Short problem: Retype the part of the Margot Lambert profile that begins at the words "Personal information" and stops after "25 August 2026)".

Passage shown:
* Start *
Margot Lambert

Personal information
- Born: 15 March 1999 (age 27) Guilherand-Granges, Ardèche, France
- Height: 1.63 m (5 ft 4 in)

Sport
- Country: France
- Sport: Badminton
- Handedness: Right

Women's & mixed doubles
- Highest ranking: 13 (WD with Anne Tran, 27 August 2024) 52 (XD with Éloi Adam, 4 May 2021)
- Current ranking: 28 (WD with Camille Pognante, 25 August 2026)
- BWF profile

Medal record
Women's badminton
Representing France
European Games
| Bronze medal – third place | 2023 Kraków–Małopolska | Women's doubles |
European Championships
| Gold medal – first place | 2024 Saarbrücken | Women's doubles |
| Bronze medal – third place | 2025 Horsens | Women's doubles |
European Women's Team Championships
| Bronze medal – third place | 2020 Liévin | Women's team |
European Mixed Team Championships
| Silver medal – second place | 2021 Vantaa | Mixed team |
| Silver medal – second place | 2023 Aire-sur-la-Lys | Mixed team |
| Silver medal – second place | 2025 Baku | Mixed team |
European Junior Championships
| Gold medal – first place | 2017 Mulhouse | Mixed team |
| Bronze medal – third place | 2015 Lubin | Mixed team |

= Margot Lambert =

French badminton player (born 1999)

Margot Lambert (born 15 March 1999) is a French badminton player. She won the gold medal in the women's doubles at the 2024 European Championships. Lambert started playing badminton at the age of 8 in Tahiti, and now affiliates with Club de l'Hermitage et du Tournonais. She was part of the national team that won the gold medal at the 2017 European Junior Championships. Lambert was the women's doubles National Champions in 2020.

== Early life ==
Lambert was born in Guilherand-Granges, Ardèche. She first discovered badminton when she was in Tahiti, at the age of 8. Her parents were transferred in Tahiti as a gym teacher. Seeing her parents playing badminton, she gave it a try. In there, she played more as a hobby, as there was no coach in the club she was in. Four years later, when she returned to France, she started playing in a more sporting way, with regular training sessions.
* End *
Entries:
* Start *
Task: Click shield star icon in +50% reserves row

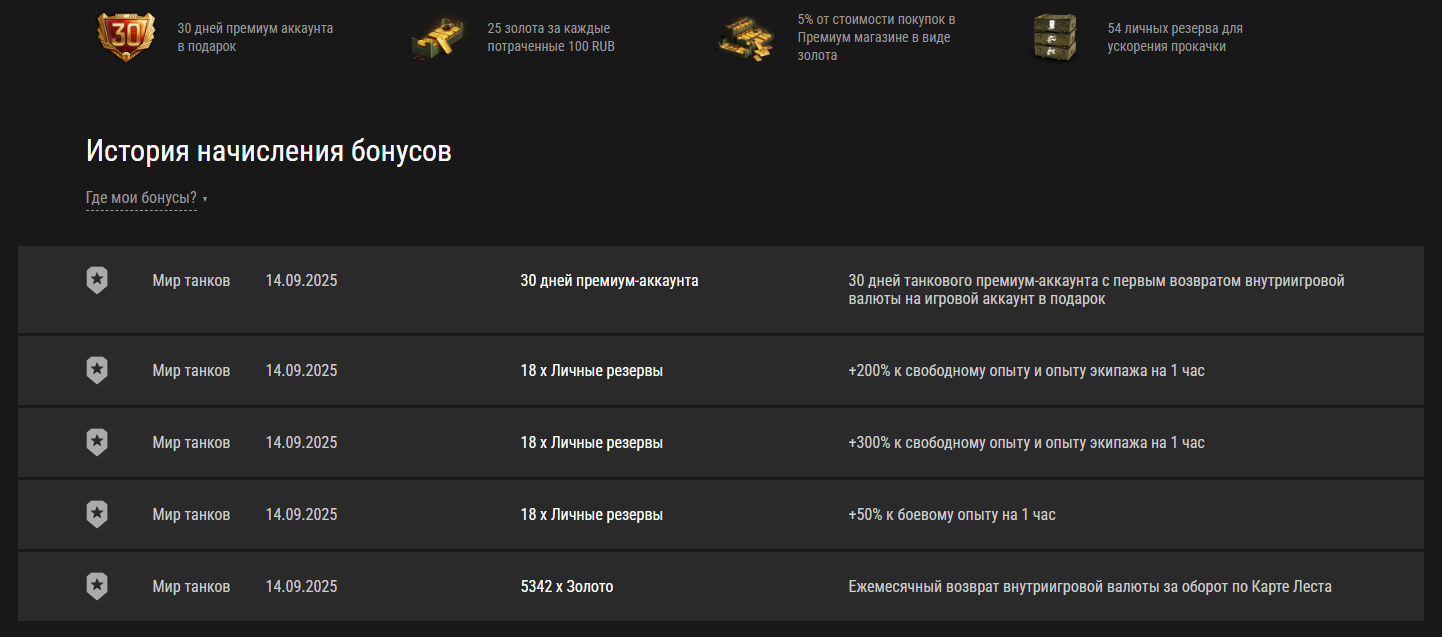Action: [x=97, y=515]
* End *
* Start *
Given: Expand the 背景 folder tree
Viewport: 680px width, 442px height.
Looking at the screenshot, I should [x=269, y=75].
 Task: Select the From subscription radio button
* End *
Full output:
Personal information
- Born: 15 March 1999 (age 27) Guilherand-Granges, Ardèche, France
- Height: 1.63 m (5 ft 4 in)

Sport
- Country: France
- Sport: Badminton
- Handedness: Right

Women's & mixed doubles
- Highest ranking: 13 (WD with Anne Tran, 27 August 2024) 52 (XD with Éloi Adam, 4 May 2021)
- Current ranking: 28 (WD with Camille Pognante, 25 August 2026)